In the meantime on 17 July the Director had suspended Heliparts’ licence with immediate effect, stating that he considered such action necessary in the interests of safety. Subsequently the suspensions were extended from time to time while investigations continued.
On 22 July the CAA advised Mr Camp of Heliparts that the decision to suspend the certificate was made by the Director "when it became clear that on more than one occasion parts were being released through your organisation without supporting documentation that met the requirements of [the Airworthiness Requirements pertaining to Release Notes]". There was no mention in the suspension notice or in that letter or the correspondence which followed of what came to be called the Clearwater matter.
Although the suspension and the eventual revocation of its licence prevented Heliparts from issuing Release Notes, it did not prevent it from selling parts, because Release Notes could be issued for them by a Licensed Aircraft Maintenance Engineer like Mr Boustred.
When the Director refused to lift the suspension, Heliparts began judicial review proceedings in which it contended that the Director had acted unlawfully in suspending its licence on the ground that Release Notes had been issued for US sourced parts without FAA certification. The point being taken against the Director was the discrepancy between the Airworthiness Requirement relating to Release Notes and the wording of Heliparts’ EPM as approved by the CAA (see para  above).
On 25 October 1996 the Director issued to Heliparts a series of Airworthiness Directives requiring removal of "Unapproved Components" supplied by Heliparts. Each Directive stated as a requirement:
To prevent possible in-service failure of unapproved components, remove the components listed from service.
Any of the components listed held as spares must not be fitted to any helicopter.
In each case there was a notation on the Directive that if documentation for any listed component could be demonstrated to the CAA to comply with Airworthiness Requirements, the component might be returned to service.
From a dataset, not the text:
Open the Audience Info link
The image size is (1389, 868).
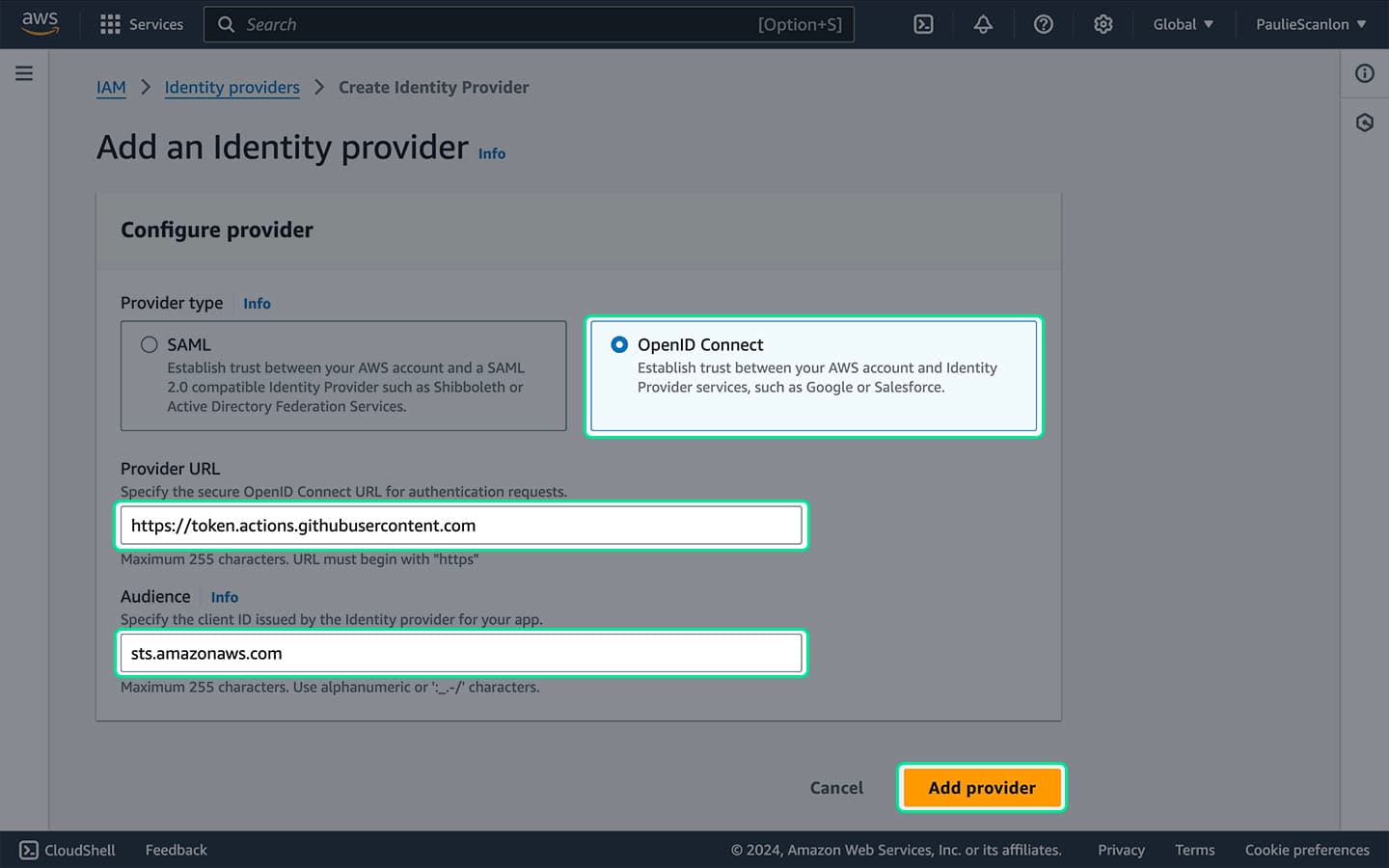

Compliance was required by 25 November. Heliparts began the expensive and no doubt embarrassing process of retrieving the proscribed parts. However, judgment in the judicial review proceedings intervened before the compliance date, because on 22 November Goddard J, sitting in the High Court at Wellington, found in favour of Heliparts on the question of the interpretation of the documentation requirements. The Director’s interpretation was found to be "untenable", the Judge saying that it might be that "he has strained to place that interpretation on the requirements for the supply of aircraft parts with the benefit of hindsight and out of an undoubtedly very proper and real concern precipitated by the Opotiki crash". She said that her finding in no way cut across the Director’s "proper concern for safety issues or minimises that concern". It was for the Director to set his requirements for the future if he was of the view that nothing less than FAA certification could properly satisfy authenticity and traceability requirements for aircraft parts. But in their present form, the Judge found the documentary requirements did not reflect that position.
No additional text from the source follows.